Les hardiesses et les nouveautés dans la théorie, la timidité dans la pratique, qui font le caractère de cette œuvre du grand Frédéric, s’y retrouvent partout. D’une part, on proclame le grand principe de la société moderne, que tout le monde doit être également sujet à l’impôt ; de l’autre, on laisse subsister les lois provinciales qui contiennent des exemptions à cette règle. On affirme que tout procès entre un sujet et le souverain sera jugé dans les formes et suivant les prescriptions indiquées pour tous les autres litiges ; en fait, cette règle ne fut jamais suivie quand les intérêts ou les passions du roi s’y opposèrent.
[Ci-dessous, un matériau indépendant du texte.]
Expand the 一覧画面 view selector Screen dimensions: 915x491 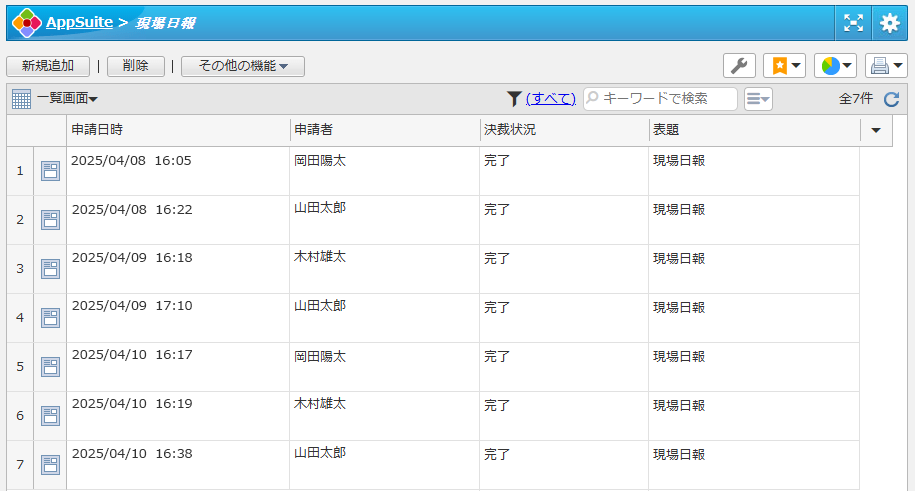pos(66,99)
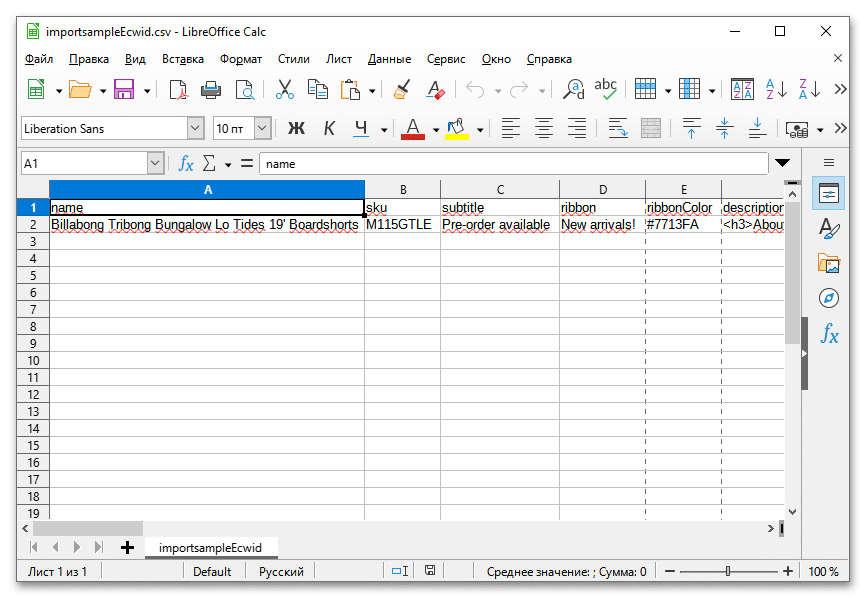Select the importsampleEcwid sheet tab
The image size is (866, 598).
(210, 547)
On montra avec ostentation le moulin de Sans-Souci, et l’on fit plier sans éclat la justice dans plusieurs autres circonstances.

Ce qui prouve combien ce code, qui innovait tant en apparence, innova peu en réalité, et ce qui le rend, par conséquent, si curieux à étudier pour bien connaître l’état vrai de la société dans cette partie de l’Allemagne à la fin du dix-huitième siècle, c’est que la nation prussienne parut à peine s’apercevoir de sa publication. Les légistes seuls l’étudièrent, et de nos jours il y a un grand nombre de gens éclairés qui ne l’ont jamais lu.